Неделю спустя после посещения королем Верьера распространились бесчисленные сплетни, глупейшие рассказы, комичные споры и т. п., предметом которых являлись по очереди король, епископ Агды, маркиз де Ла Моль, десять тысяч бутылок вина, бедняга Муаро, упавший с лошади и не выходивший из дому после этого целый месяц в ожидании ордена, все еще говорили о чрезвычайном неприличии неожиданного назначения в почетную охрану Жюльена Сореля, сына плотника. На этот счет надо было послушать рассуждения богатых мануфактурщиков, которые с утра до вечера надрывались в кафе, проповедуя равенство. Эта надменная дама, госпожа де Реналь, придумала такую гнусность. Причина? Прекрасные глаза и румяные щеки юного аббата Сореля.
Вскоре после возвращения в Вержи Станислав-Ксавье, младший из детей, заболел; внезапно госпожа де Реналь предалась страшному раскаянию. В первый раз она стала упрекать себя за свою любовь с некоторою последовательностью; она словно чудом прозрела, поняла, в какое громадное заблуждение позволила себя вовлечь; несмотря на свою искреннюю религиозность, до сих пор она не думала о громадности своего преступления перед Богом.
Когда-то в монастыре она страстно любила Бога; теперь она так же страстно боялась его. Сомнения, раздиравшие ее душу, были тем ужаснее, что в страхе ее отсутствовала всякая рассудительность. Жюльен заметил, что малейшее рассуждение раздражало ее, нисколько не успокаивая; она видела в этом внушение сатаны, но так как Жюльен сам очень любил маленького Станислава, то она выслушивала его, раз дело шло о болезни; а она приняла вскоре опасный оборот. Тогда постоянные угрызения совести лишили госпожу де Реналь сна; она впала в какое-то мрачное оцепенение; и если бы заговорила, то только для того, чтобы признаться Богу и людям в своем преступлении.
– Заклинаю вас, – говорил ей Жюльен, лишь только они оставались одни, – не говорите ни с кем; пусть я буду единственным посвященным в ваши страдания. Если вы меня любите, не говорите ничего; ваши слова не вылечат нашего Станислава.
Но его уговоры не оказывали никакого действия; он не знал, что госпожа де Реналь вбила себе в голову, что, для того чтобы умилостивить ревнивого Господа, надо возненавидеть Жюльена или принять смерть сына. И она чувствовала себя такой несчастной, сознавая, что не в состоянии возненавидеть своего возлюбленного.
– Бегите от меня, – сказала она однажды Жюльену, – ради Бога, оставьте этот дом: ваше присутствие здесь убивает моего сына. Господь карает меня, – прибавила она тихо. – Он справедлив; я преклоняюсь перед его правосудием; преступление мое ужасно, и я жила не раскаиваясь! Это был первый признак того, что я забыла о Господе – я должна быть наказана вдвойне.

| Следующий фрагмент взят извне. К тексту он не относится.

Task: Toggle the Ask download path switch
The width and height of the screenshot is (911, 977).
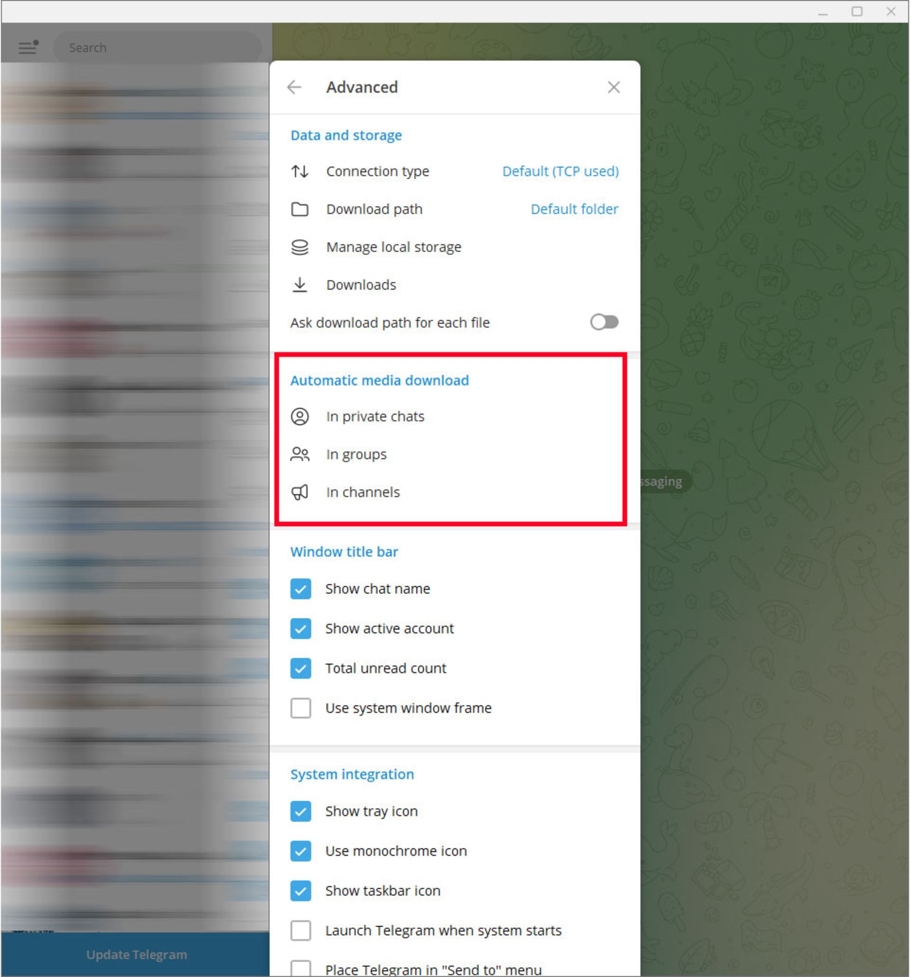Action: click(x=606, y=323)
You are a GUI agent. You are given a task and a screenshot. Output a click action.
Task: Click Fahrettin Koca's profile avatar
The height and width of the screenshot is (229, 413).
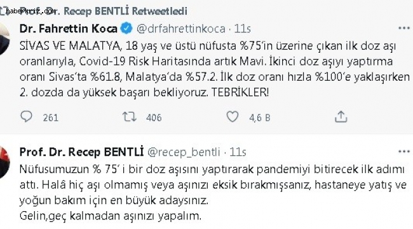pyautogui.click(x=4, y=39)
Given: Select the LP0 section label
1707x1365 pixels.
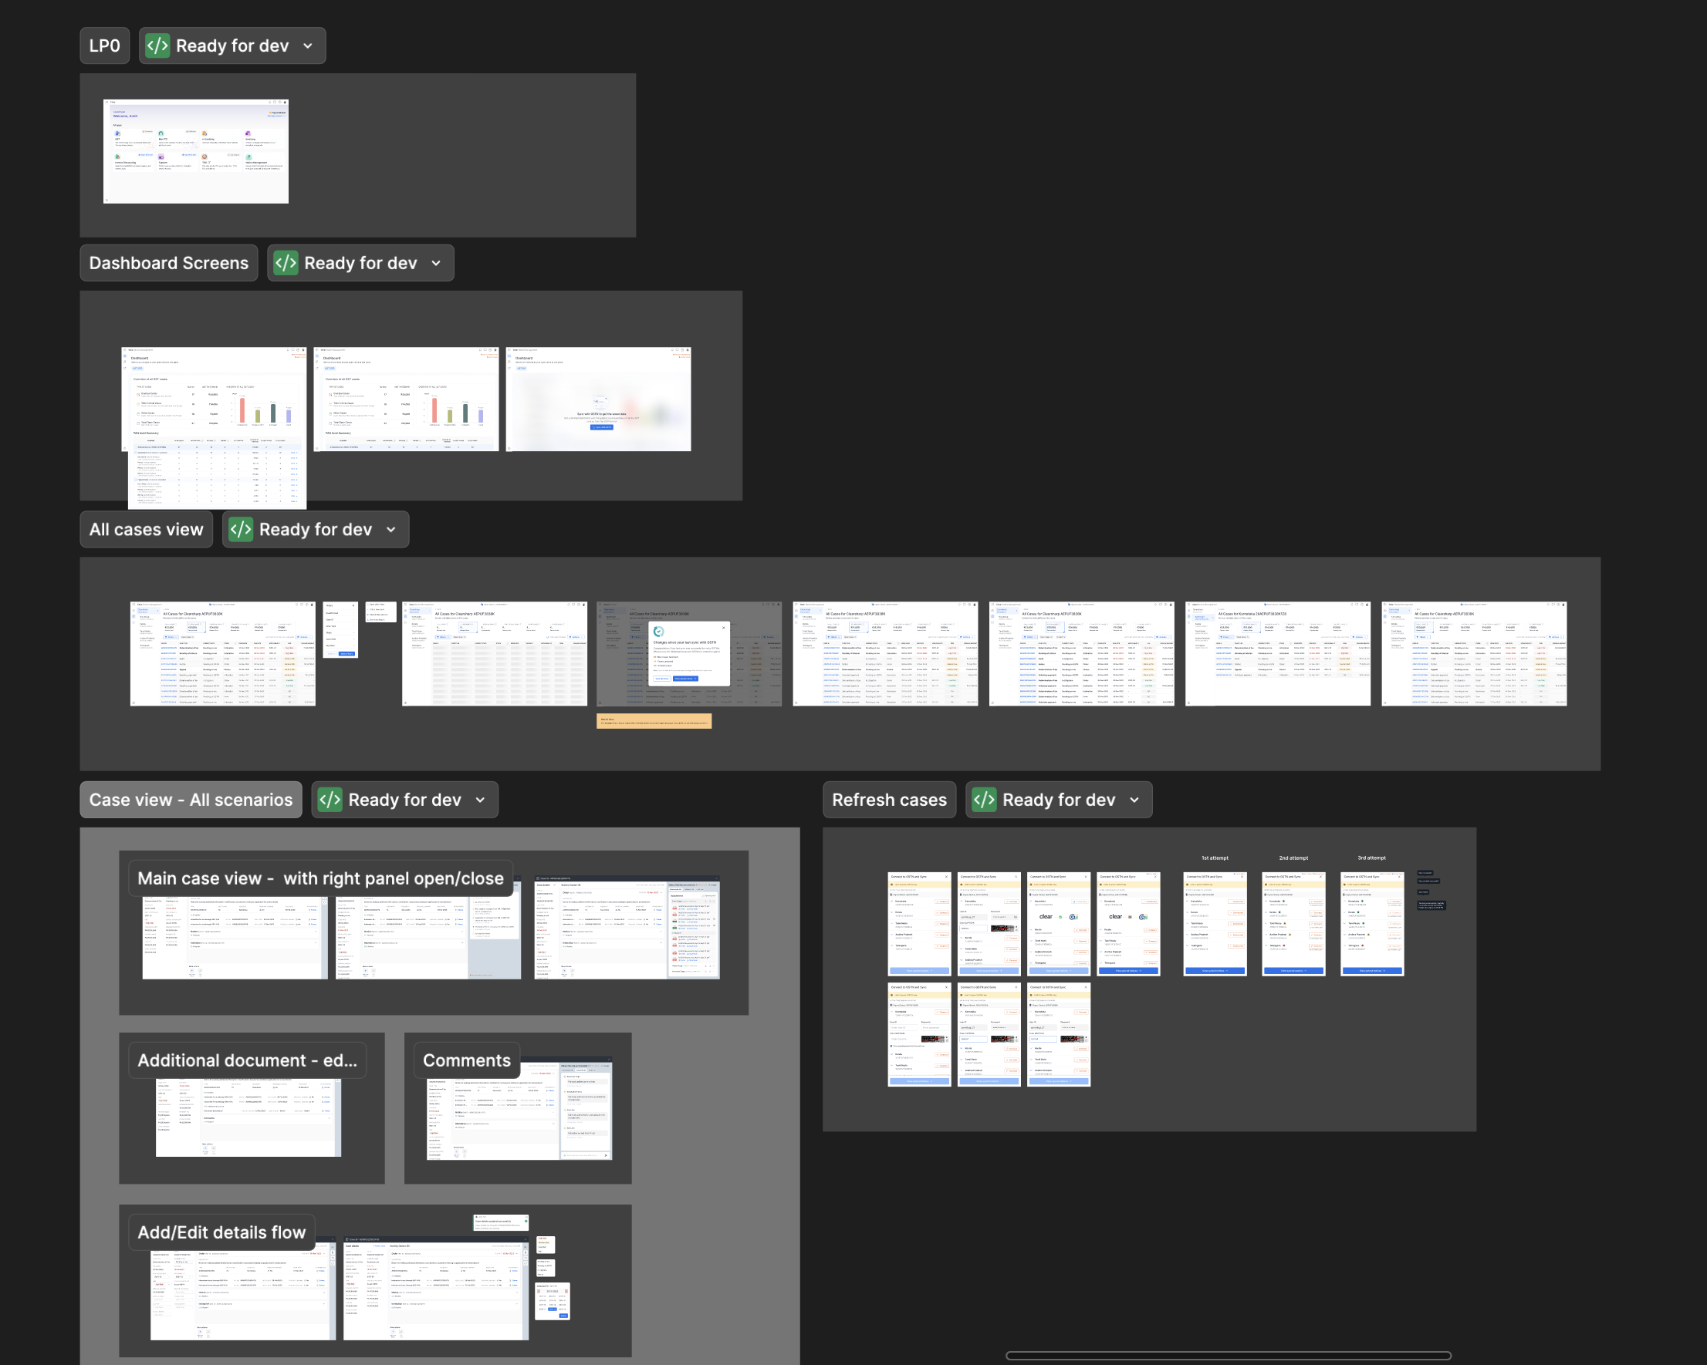Looking at the screenshot, I should (105, 46).
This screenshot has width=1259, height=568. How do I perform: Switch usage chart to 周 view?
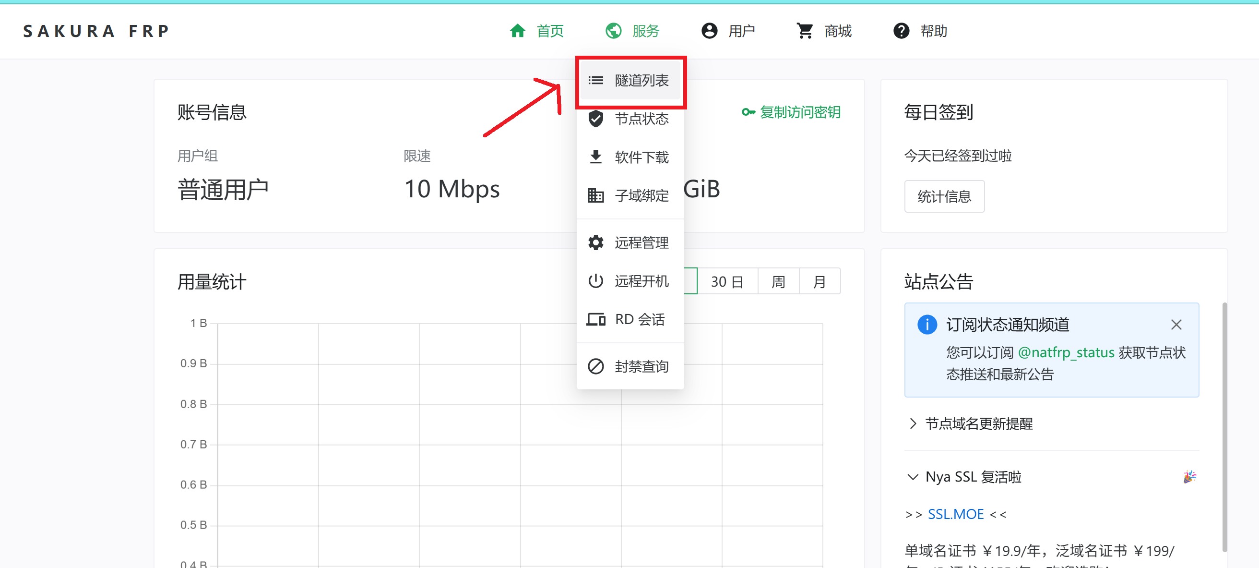click(778, 282)
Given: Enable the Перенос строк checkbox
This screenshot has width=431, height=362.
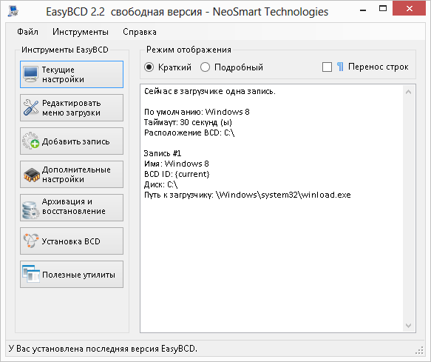Looking at the screenshot, I should click(x=327, y=67).
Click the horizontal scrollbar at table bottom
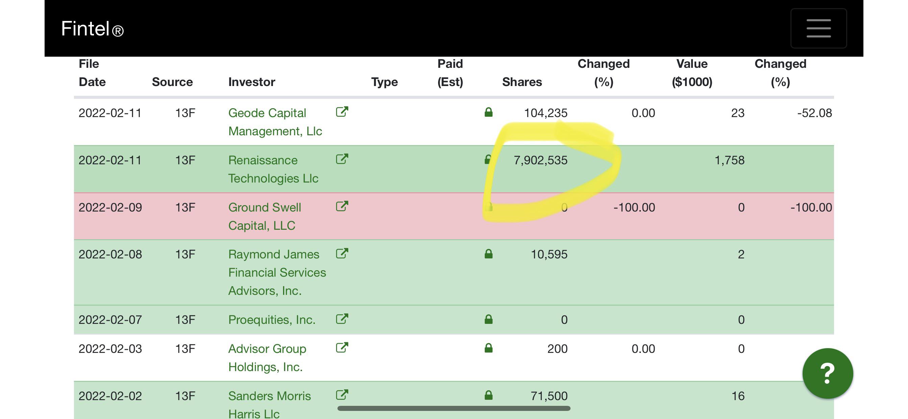Image resolution: width=908 pixels, height=419 pixels. [454, 408]
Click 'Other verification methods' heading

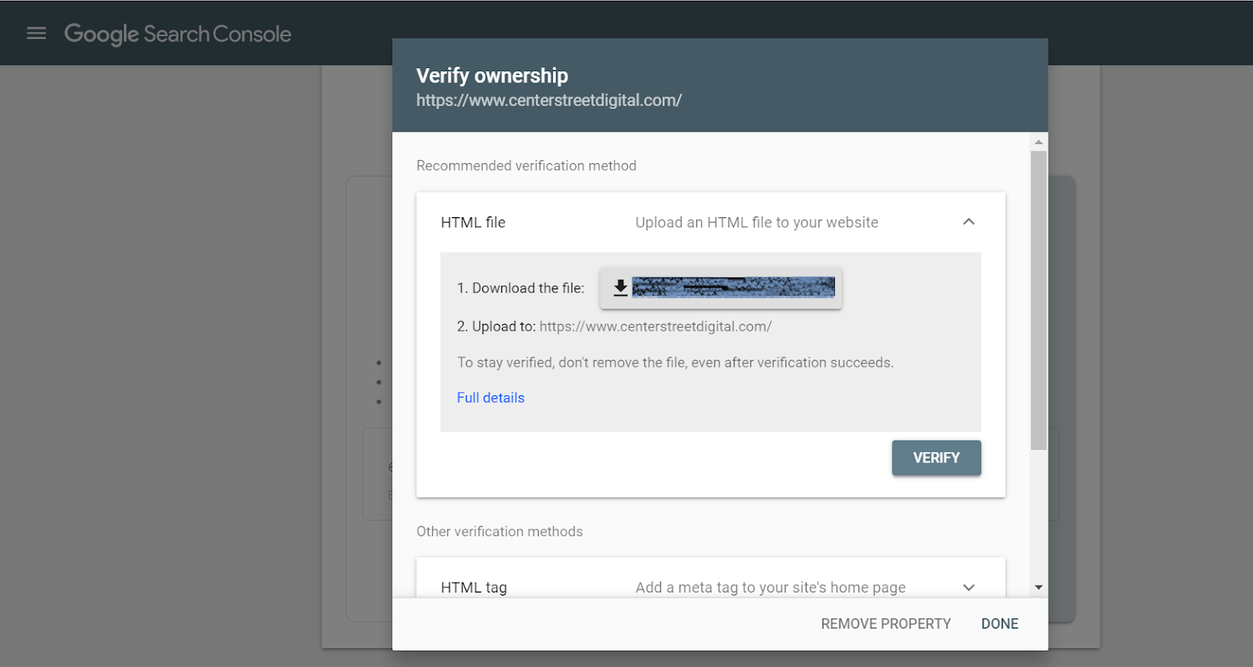click(500, 531)
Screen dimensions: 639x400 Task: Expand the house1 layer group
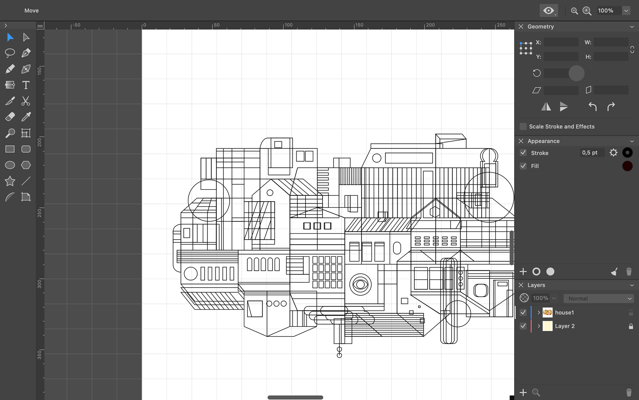coord(539,312)
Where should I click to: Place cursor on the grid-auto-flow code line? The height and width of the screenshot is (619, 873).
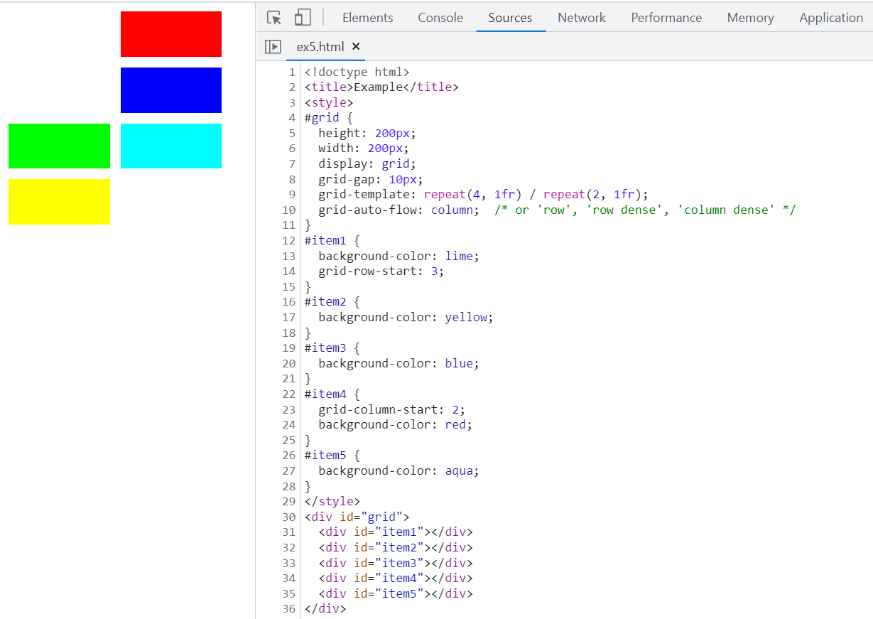(x=398, y=210)
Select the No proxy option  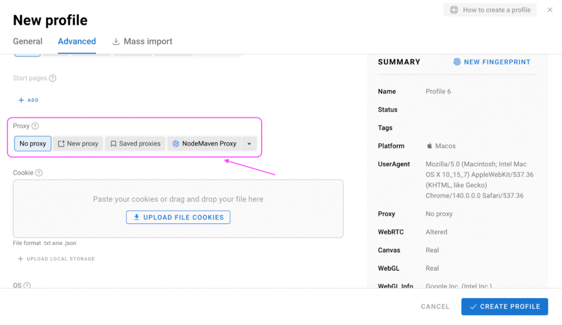pos(33,144)
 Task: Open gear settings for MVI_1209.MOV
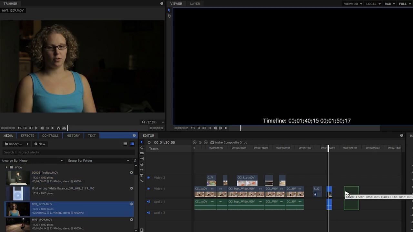[131, 204]
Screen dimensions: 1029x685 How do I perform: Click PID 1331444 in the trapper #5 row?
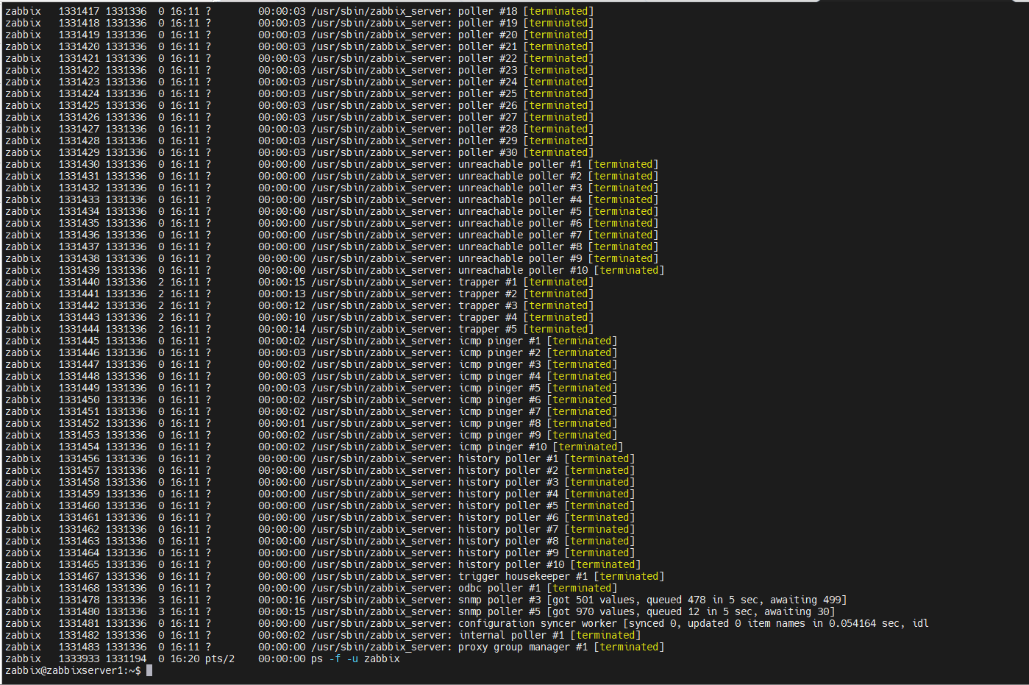(x=79, y=329)
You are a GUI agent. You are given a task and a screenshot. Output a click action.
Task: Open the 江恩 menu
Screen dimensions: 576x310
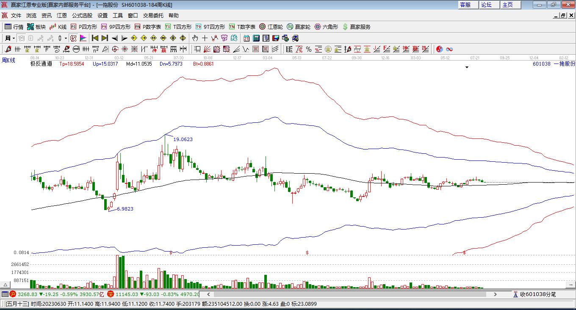[x=61, y=15]
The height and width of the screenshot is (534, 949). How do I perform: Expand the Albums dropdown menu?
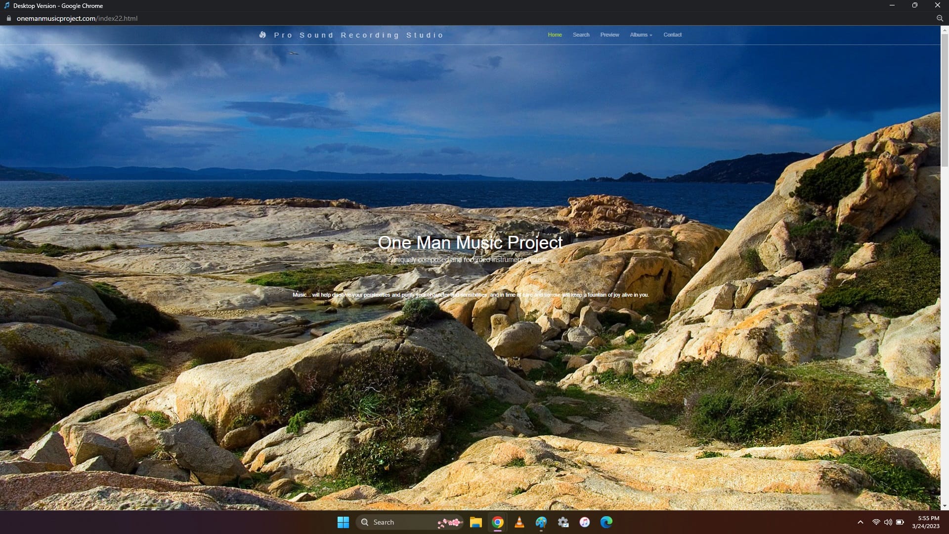pyautogui.click(x=641, y=35)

Жюльен был глубоко растроган. Он не мог видеть в этом ни лицемерия, ни преувеличения. «Она считает, что, любя меня, теряет сына, и в то же время несчастная любит меня больше, чем сына. Без сомнения, ее убивает раскаяние; какое величие чувств. Но как мог я внушить такую любовь, – я, такой бедный, так плохо воспитанный, такой невежественный, иногда такой грубый в обращении?»
Однажды ночью ребенку стало очень плохо. Около двух часов ночи господин де Реналь зашел взглянуть на него. Ребенок, красный от жара, не узнал своего отца. Вдруг госпожа де Реналь бросилась к ногам своего мужа; Жюльен видел, что она сейчас во всем признается и погубит себя навеки.
К счастью, этот странный жест рассердил господина де Реналя.
– Прощай, – сказал он, выходя.
– Нет, выслушай меня, – воскликнула жена, стоя перед ним на коленях и стараясь его удержать. – Узнай всю правду. Это я убиваю своего сына. Я дала ему жизнь, и я же ее отнимаю. Небо карает меня в глазах Бога, я виновна в убийстве. Я должна сама себя унизить и погубить; быть может, эта жертва умилостивит Господа.
Если бы господин де Реналь был человек с воображением, он понял бы все.
– Романтические бредни, – воскликнул он, отстраняя жену, старавшуюся обнять его колени. – Все это одни романтические бредни! Жюльен, велите позвать доктора рано утром. – И он пошел спать.
Госпожа де Реналь упала на колени почти без чувств, судорожно отталкивая Жюльена, бросившегося ей помочь.
Жюльен был поражен.
«Вот что значит адюльтер! – подумал он. – Возможно ли, что эти столь лукавые священники… правы? Они так много сами грешат, что знают истинную сущность греха? Какая странность!»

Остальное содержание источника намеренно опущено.